7. Under these facts, the union moved for confirmation only in response to URI's filing of a motion to vacate the award. In Rhode Island,“[a]t any time within one year after the award, is made, any party to the arbitration may apply to the court for an order confirming the award, and thereupon the court must grant the order confirming the award unless the award is vacated, modified or corrected, as prescribed in §§ 10–3–12—10–3–14.” G.L. 1956 § 10–3–11.An order confirming an arbitration award “has the same force and effect in all respects as, and is subject to all the provisions of law relating to a judgment in an action; and it may be enforced as if it had been rendered in an action in the court in which it is entered.” G.L. 1956 § 28–9–24.

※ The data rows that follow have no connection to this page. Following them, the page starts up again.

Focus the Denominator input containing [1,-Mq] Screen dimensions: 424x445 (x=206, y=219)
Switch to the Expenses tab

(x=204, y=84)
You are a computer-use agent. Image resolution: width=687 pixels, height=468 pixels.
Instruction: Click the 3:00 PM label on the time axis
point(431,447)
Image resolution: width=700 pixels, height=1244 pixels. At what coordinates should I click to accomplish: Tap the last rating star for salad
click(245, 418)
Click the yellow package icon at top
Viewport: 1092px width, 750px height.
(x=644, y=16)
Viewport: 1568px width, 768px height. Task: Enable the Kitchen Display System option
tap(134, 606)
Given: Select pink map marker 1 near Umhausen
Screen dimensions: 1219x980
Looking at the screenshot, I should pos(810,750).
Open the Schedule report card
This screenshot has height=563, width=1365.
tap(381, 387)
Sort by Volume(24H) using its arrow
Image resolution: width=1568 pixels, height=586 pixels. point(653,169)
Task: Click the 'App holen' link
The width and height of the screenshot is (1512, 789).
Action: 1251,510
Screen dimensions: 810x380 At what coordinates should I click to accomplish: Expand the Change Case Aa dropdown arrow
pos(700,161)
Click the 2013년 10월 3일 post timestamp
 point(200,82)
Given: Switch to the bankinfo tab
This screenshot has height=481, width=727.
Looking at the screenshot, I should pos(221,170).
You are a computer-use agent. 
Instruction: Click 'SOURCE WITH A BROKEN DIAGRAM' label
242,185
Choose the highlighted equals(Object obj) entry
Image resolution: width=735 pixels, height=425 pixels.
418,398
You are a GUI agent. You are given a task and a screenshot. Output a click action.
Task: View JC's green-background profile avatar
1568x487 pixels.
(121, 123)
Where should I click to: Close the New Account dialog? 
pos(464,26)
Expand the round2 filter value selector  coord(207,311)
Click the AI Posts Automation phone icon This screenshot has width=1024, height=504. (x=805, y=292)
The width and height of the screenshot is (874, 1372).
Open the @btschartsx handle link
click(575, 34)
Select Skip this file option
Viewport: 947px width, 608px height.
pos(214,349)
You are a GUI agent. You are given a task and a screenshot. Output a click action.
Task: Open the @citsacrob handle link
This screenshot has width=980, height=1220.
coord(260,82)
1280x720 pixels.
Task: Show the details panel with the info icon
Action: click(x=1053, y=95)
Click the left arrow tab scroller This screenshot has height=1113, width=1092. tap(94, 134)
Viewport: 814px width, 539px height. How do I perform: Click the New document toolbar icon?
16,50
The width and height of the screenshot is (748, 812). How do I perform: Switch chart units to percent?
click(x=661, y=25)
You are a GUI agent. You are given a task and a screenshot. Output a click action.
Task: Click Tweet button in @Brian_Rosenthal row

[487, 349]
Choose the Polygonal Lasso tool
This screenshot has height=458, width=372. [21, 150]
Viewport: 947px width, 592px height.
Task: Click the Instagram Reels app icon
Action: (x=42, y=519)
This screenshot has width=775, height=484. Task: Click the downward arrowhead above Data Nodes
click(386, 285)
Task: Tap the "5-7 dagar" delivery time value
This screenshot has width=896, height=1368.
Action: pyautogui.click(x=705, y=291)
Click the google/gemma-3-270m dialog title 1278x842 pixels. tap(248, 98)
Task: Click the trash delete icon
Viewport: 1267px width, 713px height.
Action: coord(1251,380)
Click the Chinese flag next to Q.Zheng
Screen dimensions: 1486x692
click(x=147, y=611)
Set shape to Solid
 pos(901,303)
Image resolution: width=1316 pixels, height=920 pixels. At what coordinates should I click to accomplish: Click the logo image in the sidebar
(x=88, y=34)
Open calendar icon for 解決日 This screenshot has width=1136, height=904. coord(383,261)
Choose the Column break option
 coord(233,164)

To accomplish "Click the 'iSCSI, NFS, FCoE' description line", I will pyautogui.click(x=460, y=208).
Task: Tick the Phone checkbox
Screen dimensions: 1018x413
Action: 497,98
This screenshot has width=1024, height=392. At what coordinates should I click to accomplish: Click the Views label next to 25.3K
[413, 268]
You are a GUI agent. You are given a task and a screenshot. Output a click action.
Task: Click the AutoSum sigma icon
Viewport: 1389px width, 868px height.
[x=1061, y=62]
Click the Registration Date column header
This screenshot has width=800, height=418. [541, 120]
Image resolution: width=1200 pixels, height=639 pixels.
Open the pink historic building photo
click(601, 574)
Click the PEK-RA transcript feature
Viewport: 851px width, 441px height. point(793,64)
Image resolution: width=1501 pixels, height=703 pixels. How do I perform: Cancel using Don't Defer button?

8. Article X of the CBA provides, in pertinent part:“Part–time faculty are hired and assigned courses based upon their qualifications including academic credentials, professional and life experience (including specialty credentials), and previous teaching experience.“At the University, [part-time faculty] members who have taught satisfactorily shall have the expectation of being assigned courses according to availability, qualifications and time in service. Courses shall be assigned to part-time faculty by the department chair, with the approval of the Dean * * *.“The department chair will consider [part-time faculty members'] course sections request[s], available course offerings, qualifications, and satisfactory past performance * * *.”
9. In its written submissions to this Court, URI concedes that the CBA is silent on the maximum number of course assignments.
Chief Justice Suttell, for the Court.